When I was a young reporter, I sat next to a rewrite-man from the night shift who said he was the best telephone guy on the paper. He boasted he could get more over the phone than most people could get at the scene. I watched him one night while he got an exclusive interview with the parents of an NYU coed who’d been brutally slain in her dorm room. No one else could get them to talk, but he did. I asked him later how he pulled it off. He said he’d called them the first time, and they hung up. They kept doing this every time he called. So how did he get the interview? I asked. On the fifteenth call, they broke down and told him everything. I was the only reporter willing to make fifteen calls, he told me. I never forgot that lesson.
It only took me nine calls to find someone who remembered Glimmer Productions. The guy was an executive now with one of the major studios, but he said he’d started out working in the same specialty area as Glimmer.
“What specialty are we talking about here?” I asked.
“Pornography.”
“Real X-rated stuff?”
“Softcore.”
“Did people take their clothes off?”
“Frequently.”
“I think I’ve got the picture.”
I asked him if he remembered the name of the head person at Glimmer Productions.
“No, but it wouldn’t matter anyway.”
“Why not?”
“An outfit like that never was upfront with you. The nominal head of the company wasn’t really in charge. There were people that pulled the strings. People who had a lot of money and a lot of clout. But they didn’t stand too well in the eyes of the law. So they stayed in the background and let somebody be up front and pretend to be in charge.”
“Are we talking about the underworld here?”
“Yes, we are.”
“Any names?”
“Hey, I’m just talking out loud here.”
“How about Thomas Rizzo?”
“Sure, I’ve heard of him. I can’t really say though.”
“So what do you think became of Glimmer Productions?”
“My God, the whole market’s different now. Now you can just get instant access to the porn site of your choice from your computer. Something like Glimmer Productions would be long gone.”
“Who were the girls who acted in these films?”

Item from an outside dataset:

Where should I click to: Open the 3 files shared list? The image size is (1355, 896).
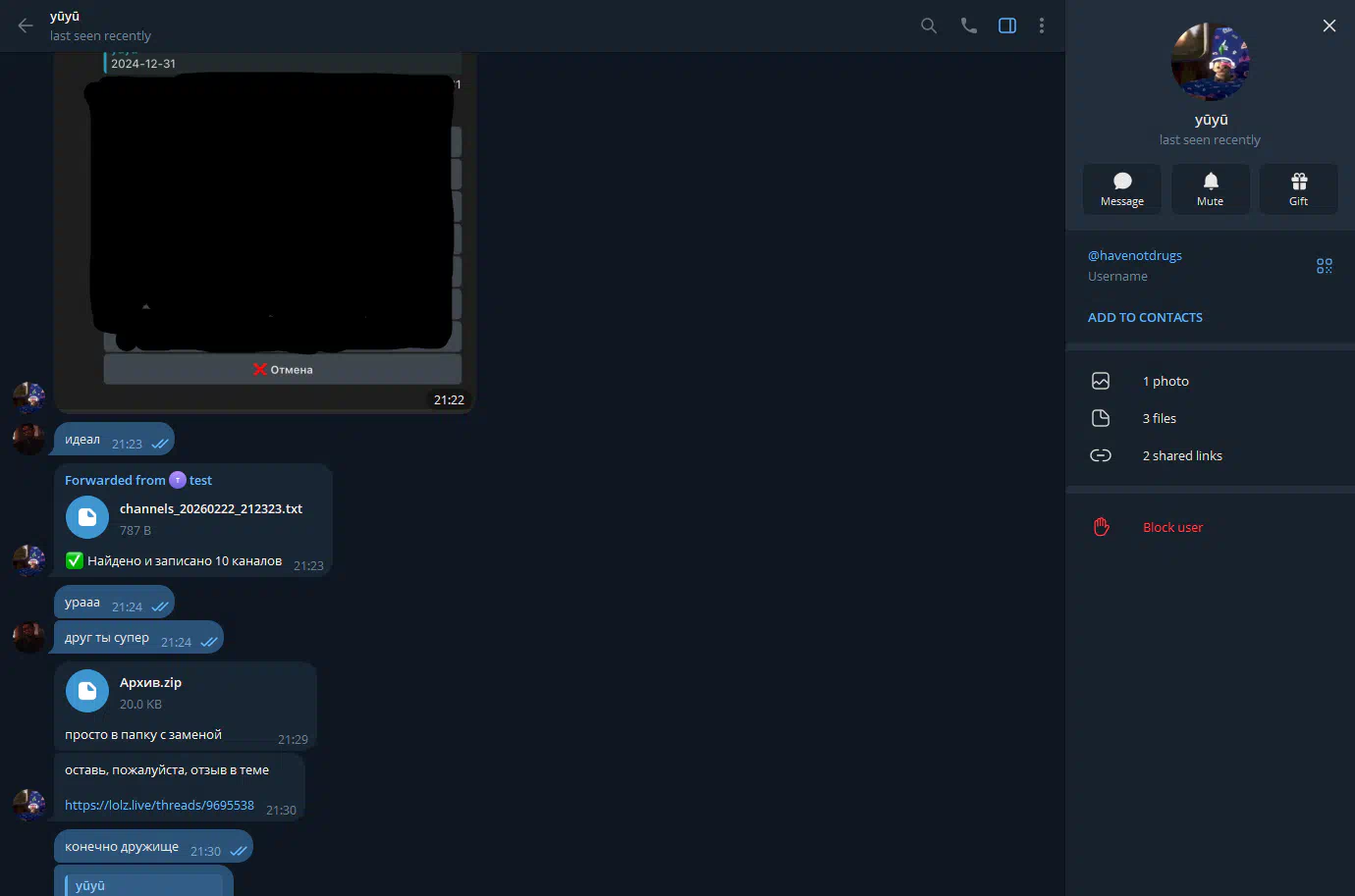click(x=1159, y=419)
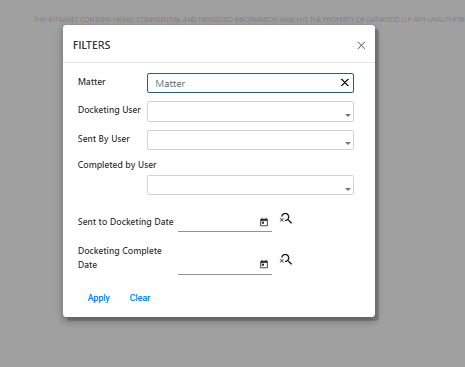The width and height of the screenshot is (465, 367).
Task: Select the Completed by User combo box
Action: (x=250, y=185)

“Who knows? No one cared that much. Basically, you just got attractive-looking people and turned the camera on them. There’s always plenty of candidates around for that sort of stuff. They come in by the busloads every week looking for their big break in Hollywood. If they’re lucky, maybe they wind up in something like what Glimmer Productions used to be. The rest go back home again on the bus.”
* * *
The Sign of the Z was easier to track down. I found some old articles about it online and more buried deep in the Daily News library.
The leader of the group was a man named Russell Zorn, a kind of Charlie Manson wannabe. It was back in 1969 when Manson and his band of crazed hippies murdered actress Sharon Tate and a bunch of other people in Los Angeles. That cold-blooded killing spree sent shock waves through the nation, symbolizing somehow once and for all that by the end of the ’60s the days of the flower children and the good vibes were definitely over.

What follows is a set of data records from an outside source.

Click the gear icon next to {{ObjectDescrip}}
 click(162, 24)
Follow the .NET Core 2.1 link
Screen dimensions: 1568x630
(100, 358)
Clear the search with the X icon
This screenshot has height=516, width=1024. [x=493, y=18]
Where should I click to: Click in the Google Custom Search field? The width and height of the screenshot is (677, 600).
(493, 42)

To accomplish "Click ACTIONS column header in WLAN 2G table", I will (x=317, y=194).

Zorn had tried to set up a cult family too, just like Manson did. He attracted a handful of zealots to a remote ranch in the California desert near Barstow. There was a picture of him in one of the newspaper clippings. In it he even seemed to have tried to emulate Manson’s look. Long shoulder-length hair, piercing eyes, and a tattoo on his forehead. There were several women looking at him adoringly in the picture. Just like the Manson women used to.

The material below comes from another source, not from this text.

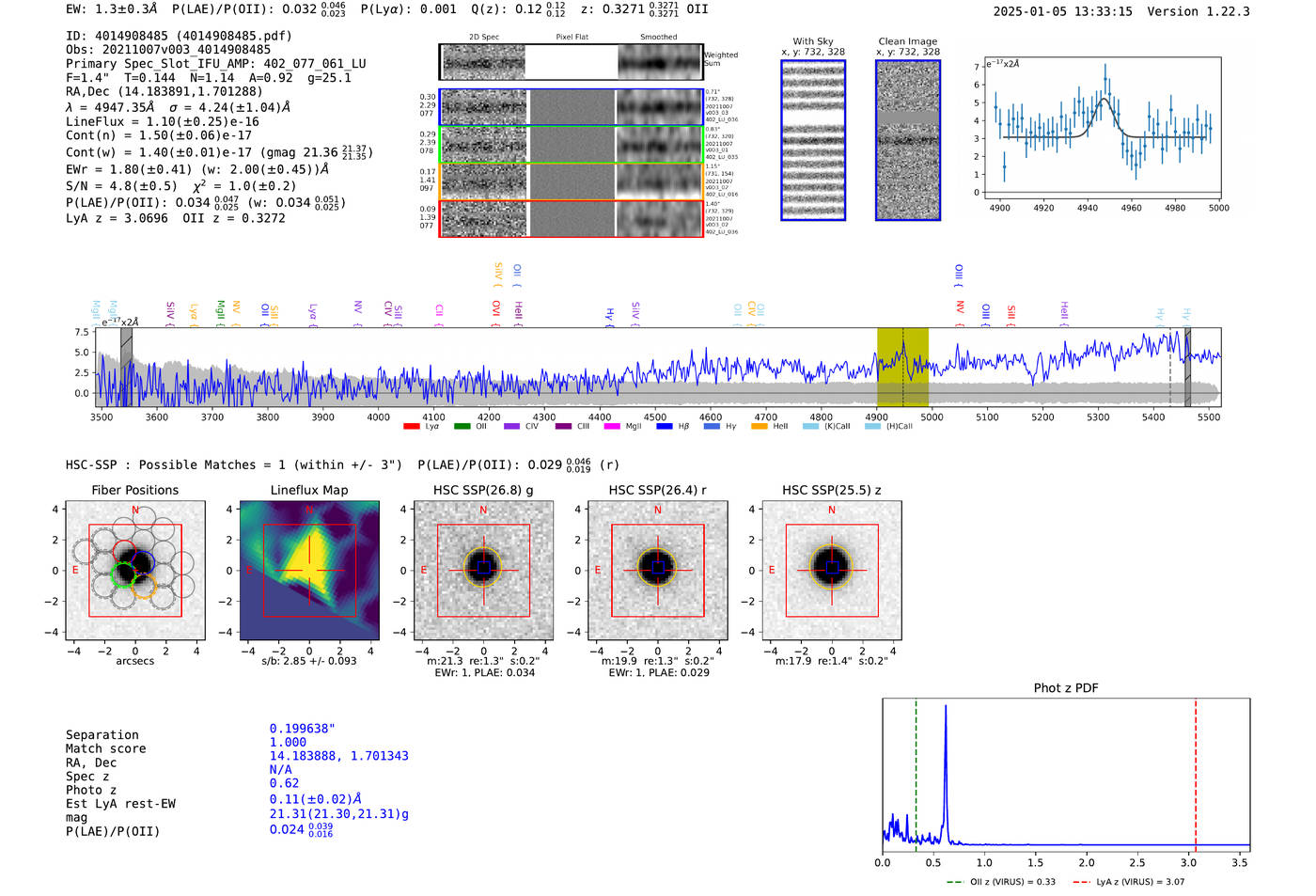
Task: Open the Clean Image cutout
Action: [908, 140]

The idea of the Charles Manson wannabe group was intriguing. You could float a theory, I suppose, that they’d murdered Laura Marlowe as some sort of Sharon Tate–type ritual killing. Except Zorn had been arrested for another murder the year before Laura’s death, and he was executed in 1988. His followers died or went to jail along with him. So what about all the names on Abbie’s list? Most of them happened after Zorn was dead and the Sign of the Z gone. Why did Abbie think there was a common thread between all of the killings?
And what about Abbie? Did some renegade member of the Sign of the Z come back and murder her after all this time just because she was looking into Laura Marlowe’s death all over again? That scenario was so unlikely it would test the credulity of even the most ardent Kennedy conspiracy advocate.
I didn’t have the answers to a lot of these questions, but I knew where I might find them. California. California was where Laura Marlowe had been a big movie star. California was where Thomas Rizzo spent a lot of time back then. California was where Glimmer Productions had been. And California was the home of the group called Sign of the Z.
If I wanted the answers to these things, I knew I had to get to California.
Chapter 24
ON the night before I left for Los Angeles, I hooked up with Sherry DeConde again. I’d been thinking about her a lot. I tried telling myself my interest was at least partly because she was a potential source of more information for my story. But I sure wasn’t thinking about Laura Marlowe when I remembered that first night with her. I was thinking about the kiss we shared on the street.
Sherry met me at my office this time. She was wearing a denim jacket, gingham blouse, tan jeans, and moccasins. Her blond hair was combed straight back and hung down almost to her jeans. She looked good. She sure as hell didn’t look sixty.
“I still haven’t gotten used to the way a newspaper office looks these days,” she said. “It’s so much different than the newsrooms I remember when I was starting out and visited a few. There were a lot of grizzled old men back then smoking cigarettes, banging away on typewriters, and wearing those green visor hats you always see in all the old newspaper movies.”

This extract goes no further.